Silence is the absence of ambient audible sound, the emission of sounds of such low intensity that they do not draw attention to themselves, or the state of having ceased to produce sounds; this latter sense can be extended to apply to the cessation or absence of any form of communication, whether through speech or other medium. Remaining mute can be a symptom of mental illness.
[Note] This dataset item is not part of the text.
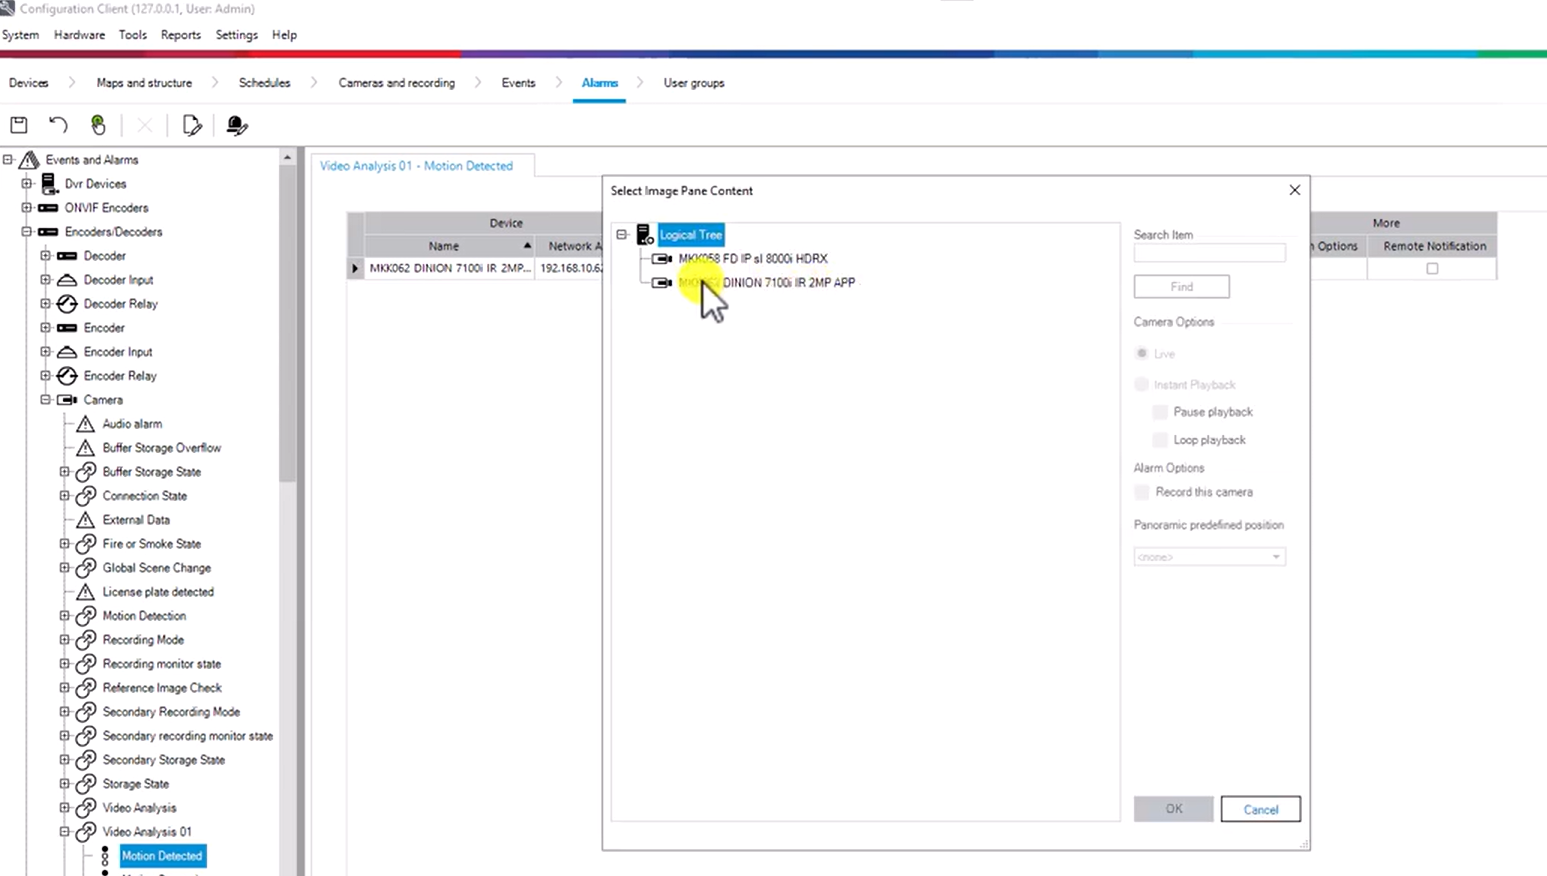Confirm with the OK button
Screen dimensions: 1547x876
[1173, 808]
Sometimes speakers fall silent when they hesitate in searching for a word, or interrupt themselves before correcting themselves. Discourse analysis shows that people use brief silences to mark the boundaries of prosodic units, in turn-taking, or as reactive tokens, for example, as a sign of displeasure, disagreement, embarrassment, desire to think, confusion, and the like. Relatively prolonged intervals of silence can be used in rituals; in some religious disciplines, people maintain silence for protracted periods, or even for the rest of their lives, as an ascetic means of spiritual transformation.

==Perception==
In the philosophy of perception and the science of perception, there has been a longstanding controversy as to how humans experience silence: "the perceptual view (we literally hear silence), and the cognitive view (we only judge or infer silence)", with prominent theories holding the latter view. However, a study published in 2023 in the Proceedings of the National Academy of Sciences reported findings based on empirical experiments testing whether temporal distortions known to be experienced with respect to sounds, were also analogously experienced with respect to periods of silence. The experimental results in all cases suggested that, at least in this context, humans respond to moments of silence the same way as to sounds—supporting the perceptual view that humans literally hear silence.

== Rhetorical practice ==

Silence may become an effective rhetorical practice or communication tactic when people choose to be silent for a specific purpose. It has not merely been recognized as a theory but also as a phenomenon with practical advantages. When silence becomes rhetorical, it is intentional since it reflects a meaning. Rhetorical silence targets an audience rather than the rhetorician.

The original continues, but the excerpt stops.